- **PAGE EXTRACT**:
----
Are you still waiting on customs for your stuff? Hope it gets here soon!

aj said...

I know first hand that Mexican plumbing sucks. BUT it is snowing in Calgary right now. Enough said.

bordersaside said...

girl you know I feel you on the independance thing. And it will come back even if it is very slowly. Im feeling it coming back a little more every month at this point. For sure you should sound off all this stuff in your blog. I feel like you do about not wanting to complain to your husband. Mine still feels a lot of guilt about us having to live here and I hate that. So I keep my gurmping to him at a minimum and usually use my blog or other friends to sound off to.

Ashlie said...

I understand how frustrated you must feel. Plumbing is a joke here! It seems every week I have to fix a bathroom, a sink, etc. We have been lucky to finally find a great plumber. If you would like his number let me know. Hang in there your stuff will arrive and soon "the home" will feel like your home.

ElleCancun said...

Leah - I think we all have those days, don't we? I know that you are right, I have to let go of my expectations, and shape them to this new life and appreciate what is.

Gringation - That is exactly what is wrong with our boiler!!! The water is there, and then it's GONE!!! Wow, walking everyday eh??!! We have an electricity run house...no gas! It's ridiculous trying to fix things here... no one has the parts!!!!
Yes, we are totally waiting on our shipment and it has NOTHING to do with customs!!! Just the TERRIBLE company we used from Canada.

Acjaime - I heard it was snowing there!!! More to come from what I keep hearing too!!!

Amanda - I guess until we learn to speak Spanish fluently we will lose that little bit of independence we don't have right now, right? Well...that's how I see it for me. You SO get it about the "guilt" part on our husbands. I just don't want to complain too much< but at the same time I want to complain enough that the issues get dealt with - PLUMBING!!!!

Ashlie - Welcome, and thank you! It seems like we have our plumber here every other day!!! We do like him, but it's just this house was not maintained AT ALL and things just keep going wrong, and we have to fix it! I wish there were laws here that held the landlord responsible for taking care of certain things. It's far too lax, and really we are now counting down the months left in our lease!!!

Miss Footloose said...

I feel your pain! Living in foreign countries is an adventure with both the good and the bad. It can be really frustrating, but try and cultivate a sense of humor -- it's the best defense!

Miss Footloose said...

I forgot, I have a plumbing story for you here. Maybe it will give you a laugh; I know you need one:

http://lifeintheexpatlane.blogspot.com/2009/05/joys-of-expat-housing.html

Gringa-n-Mexico said...
----
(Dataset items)
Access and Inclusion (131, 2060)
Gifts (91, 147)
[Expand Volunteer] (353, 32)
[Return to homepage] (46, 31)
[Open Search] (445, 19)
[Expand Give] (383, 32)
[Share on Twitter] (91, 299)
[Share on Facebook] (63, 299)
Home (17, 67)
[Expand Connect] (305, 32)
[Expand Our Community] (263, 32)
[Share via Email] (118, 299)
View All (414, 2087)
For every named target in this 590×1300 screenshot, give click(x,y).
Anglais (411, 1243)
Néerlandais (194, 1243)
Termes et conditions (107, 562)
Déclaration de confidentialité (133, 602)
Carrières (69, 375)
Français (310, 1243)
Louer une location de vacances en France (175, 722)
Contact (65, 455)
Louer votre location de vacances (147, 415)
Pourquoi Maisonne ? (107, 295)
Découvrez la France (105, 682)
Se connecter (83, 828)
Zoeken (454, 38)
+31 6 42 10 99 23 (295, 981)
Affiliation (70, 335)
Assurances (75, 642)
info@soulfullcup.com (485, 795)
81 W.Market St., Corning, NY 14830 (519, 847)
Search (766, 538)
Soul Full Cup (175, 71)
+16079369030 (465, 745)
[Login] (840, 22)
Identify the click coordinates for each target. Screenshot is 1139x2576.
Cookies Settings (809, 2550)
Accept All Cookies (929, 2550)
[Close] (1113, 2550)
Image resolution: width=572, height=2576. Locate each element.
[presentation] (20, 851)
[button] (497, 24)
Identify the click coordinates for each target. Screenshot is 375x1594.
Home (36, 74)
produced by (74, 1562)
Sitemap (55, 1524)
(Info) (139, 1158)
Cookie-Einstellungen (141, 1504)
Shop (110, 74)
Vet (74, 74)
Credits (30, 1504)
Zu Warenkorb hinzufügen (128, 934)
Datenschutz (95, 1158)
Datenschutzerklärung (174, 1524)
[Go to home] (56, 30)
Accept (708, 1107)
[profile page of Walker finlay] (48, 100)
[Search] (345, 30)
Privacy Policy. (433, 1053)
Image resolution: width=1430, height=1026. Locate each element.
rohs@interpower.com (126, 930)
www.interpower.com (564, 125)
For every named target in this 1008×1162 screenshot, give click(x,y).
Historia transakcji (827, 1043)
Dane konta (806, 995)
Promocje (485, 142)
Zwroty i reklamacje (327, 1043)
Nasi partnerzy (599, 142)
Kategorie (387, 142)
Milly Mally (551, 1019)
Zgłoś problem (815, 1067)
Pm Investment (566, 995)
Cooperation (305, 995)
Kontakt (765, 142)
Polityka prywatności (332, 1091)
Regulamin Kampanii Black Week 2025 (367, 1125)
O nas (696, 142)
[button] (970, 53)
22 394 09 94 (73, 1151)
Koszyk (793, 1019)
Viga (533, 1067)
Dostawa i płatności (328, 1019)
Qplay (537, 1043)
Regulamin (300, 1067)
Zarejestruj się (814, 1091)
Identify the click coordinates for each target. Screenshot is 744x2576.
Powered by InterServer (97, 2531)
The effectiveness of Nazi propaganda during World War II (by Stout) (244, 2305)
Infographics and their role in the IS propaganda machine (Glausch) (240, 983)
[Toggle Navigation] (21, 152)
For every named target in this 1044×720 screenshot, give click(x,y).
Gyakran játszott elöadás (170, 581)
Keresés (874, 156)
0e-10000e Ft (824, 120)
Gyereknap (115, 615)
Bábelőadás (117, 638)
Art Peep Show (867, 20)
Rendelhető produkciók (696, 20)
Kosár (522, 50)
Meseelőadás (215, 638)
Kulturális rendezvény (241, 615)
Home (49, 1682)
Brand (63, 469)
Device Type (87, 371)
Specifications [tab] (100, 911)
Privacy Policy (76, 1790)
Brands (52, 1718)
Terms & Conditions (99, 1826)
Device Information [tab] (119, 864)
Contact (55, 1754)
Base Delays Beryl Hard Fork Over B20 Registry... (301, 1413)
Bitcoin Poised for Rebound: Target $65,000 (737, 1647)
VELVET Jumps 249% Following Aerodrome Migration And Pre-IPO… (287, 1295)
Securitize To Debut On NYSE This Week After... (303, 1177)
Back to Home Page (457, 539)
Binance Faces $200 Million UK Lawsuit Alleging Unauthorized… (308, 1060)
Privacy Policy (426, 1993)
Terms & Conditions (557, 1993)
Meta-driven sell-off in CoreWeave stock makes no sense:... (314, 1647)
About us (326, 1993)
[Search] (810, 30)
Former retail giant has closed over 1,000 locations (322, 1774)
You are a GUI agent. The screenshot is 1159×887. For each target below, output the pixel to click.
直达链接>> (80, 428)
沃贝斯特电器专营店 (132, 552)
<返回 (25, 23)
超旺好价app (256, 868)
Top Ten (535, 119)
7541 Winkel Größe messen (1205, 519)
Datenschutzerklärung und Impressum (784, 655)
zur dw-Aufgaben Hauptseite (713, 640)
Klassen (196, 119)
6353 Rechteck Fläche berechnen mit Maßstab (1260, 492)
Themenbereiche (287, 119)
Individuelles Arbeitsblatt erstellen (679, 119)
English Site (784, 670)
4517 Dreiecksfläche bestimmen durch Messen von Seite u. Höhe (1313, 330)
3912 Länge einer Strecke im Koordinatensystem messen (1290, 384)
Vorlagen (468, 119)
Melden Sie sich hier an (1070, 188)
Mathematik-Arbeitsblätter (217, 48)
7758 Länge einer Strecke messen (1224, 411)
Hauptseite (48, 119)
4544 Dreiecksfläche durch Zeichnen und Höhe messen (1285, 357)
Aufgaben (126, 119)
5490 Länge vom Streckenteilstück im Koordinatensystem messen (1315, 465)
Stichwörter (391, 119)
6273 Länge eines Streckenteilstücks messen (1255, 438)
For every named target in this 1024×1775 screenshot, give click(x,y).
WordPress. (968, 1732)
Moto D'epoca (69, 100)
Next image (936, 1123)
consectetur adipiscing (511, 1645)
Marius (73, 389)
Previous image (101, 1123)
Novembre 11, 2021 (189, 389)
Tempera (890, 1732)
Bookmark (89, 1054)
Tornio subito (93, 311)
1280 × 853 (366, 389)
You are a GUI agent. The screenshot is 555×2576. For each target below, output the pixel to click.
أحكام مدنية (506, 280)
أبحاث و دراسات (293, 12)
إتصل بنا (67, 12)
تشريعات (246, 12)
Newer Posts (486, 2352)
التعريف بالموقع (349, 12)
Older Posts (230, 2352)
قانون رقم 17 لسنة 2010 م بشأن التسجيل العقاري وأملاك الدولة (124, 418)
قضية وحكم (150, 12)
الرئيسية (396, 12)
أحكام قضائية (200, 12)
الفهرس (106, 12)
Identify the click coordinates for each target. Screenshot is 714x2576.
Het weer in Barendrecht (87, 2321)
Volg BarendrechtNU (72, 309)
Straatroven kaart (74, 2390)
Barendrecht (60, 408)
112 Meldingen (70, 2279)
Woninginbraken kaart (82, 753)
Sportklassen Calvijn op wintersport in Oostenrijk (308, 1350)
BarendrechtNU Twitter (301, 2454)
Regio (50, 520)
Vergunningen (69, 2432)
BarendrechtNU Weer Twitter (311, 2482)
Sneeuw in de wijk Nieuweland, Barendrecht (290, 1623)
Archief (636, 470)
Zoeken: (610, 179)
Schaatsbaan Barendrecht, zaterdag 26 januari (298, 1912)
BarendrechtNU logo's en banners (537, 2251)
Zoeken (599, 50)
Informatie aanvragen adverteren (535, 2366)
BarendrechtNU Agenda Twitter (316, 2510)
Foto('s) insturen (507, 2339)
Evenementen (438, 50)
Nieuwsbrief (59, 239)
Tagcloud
----
- **AIM OF THE TASK**:
Reproduce word for word the part of the comment thread that begins with the words "Ashlie said..." and stops after the words "used from Canada.".

- **YOUR RESPONSE**:
Ashlie said...

I understand how frustrated you must feel. Plumbing is a joke here! It seems every week I have to fix a bathroom, a sink, etc. We have been lucky to finally find a great plumber. If you would like his number let me know. Hang in there your stuff will arrive and soon "the home" will feel like your home.

ElleCancun said...

Leah - I think we all have those days, don't we? I know that you are right, I have to let go of my expectations, and shape them to this new life and appreciate what is.

Gringation - That is exactly what is wrong with our boiler!!! The water is there, and then it's GONE!!! Wow, walking everyday eh??!! We have an electricity run house...no gas! It's ridiculous trying to fix things here... no one has the parts!!!!
Yes, we are totally waiting on our shipment and it has NOTHING to do with customs!!! Just the TERRIBLE company we used from Canada.